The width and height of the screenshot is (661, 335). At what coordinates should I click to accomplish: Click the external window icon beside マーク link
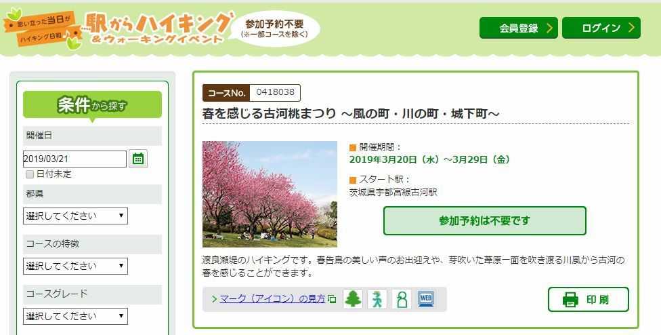click(332, 299)
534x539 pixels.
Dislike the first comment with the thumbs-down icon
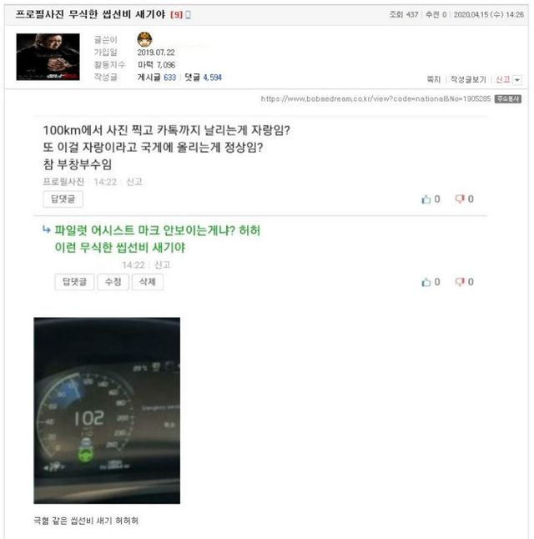pos(460,199)
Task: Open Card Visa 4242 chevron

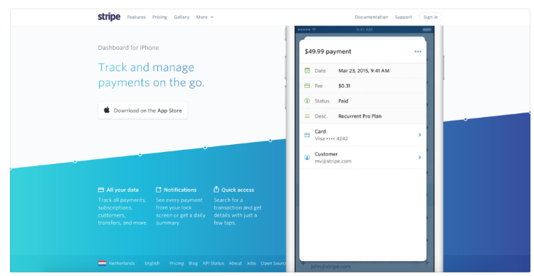Action: [419, 135]
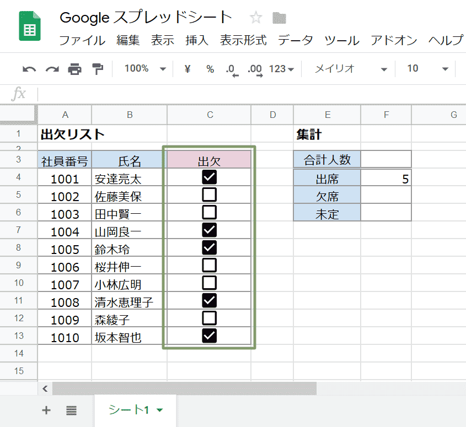The width and height of the screenshot is (466, 427).
Task: Apply percent format icon
Action: tap(210, 69)
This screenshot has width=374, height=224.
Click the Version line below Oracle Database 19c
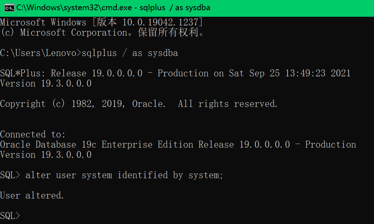click(46, 155)
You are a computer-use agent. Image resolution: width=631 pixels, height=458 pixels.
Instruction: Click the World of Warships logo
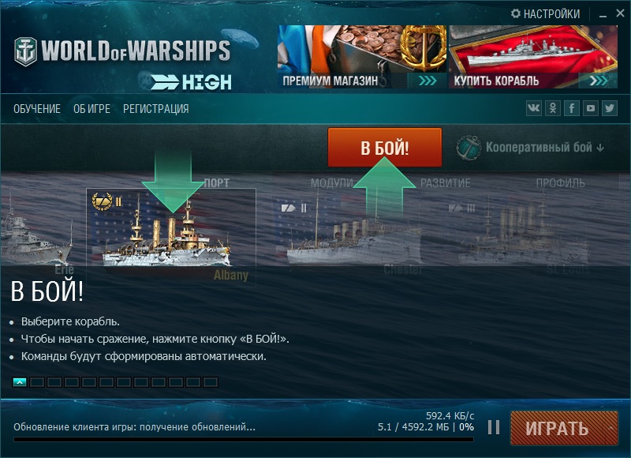[x=122, y=51]
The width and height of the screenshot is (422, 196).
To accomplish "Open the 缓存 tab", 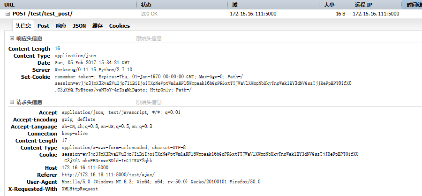I will pyautogui.click(x=98, y=26).
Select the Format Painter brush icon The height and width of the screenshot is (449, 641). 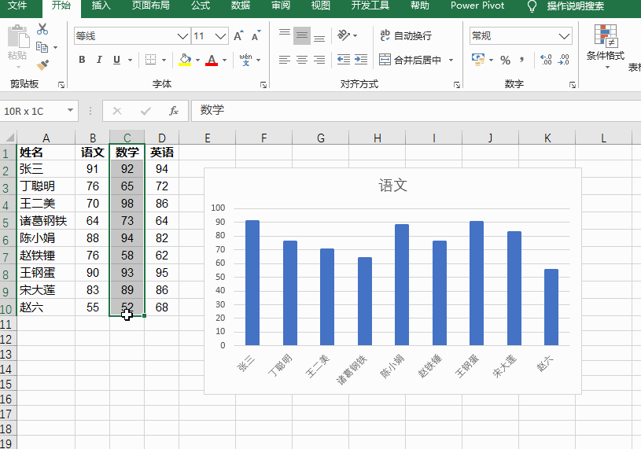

⁂

■ **Try it**: Nothing is wanted except the number of lines in the entries above that include the word "pixels".

■ **Exercise answer**: 2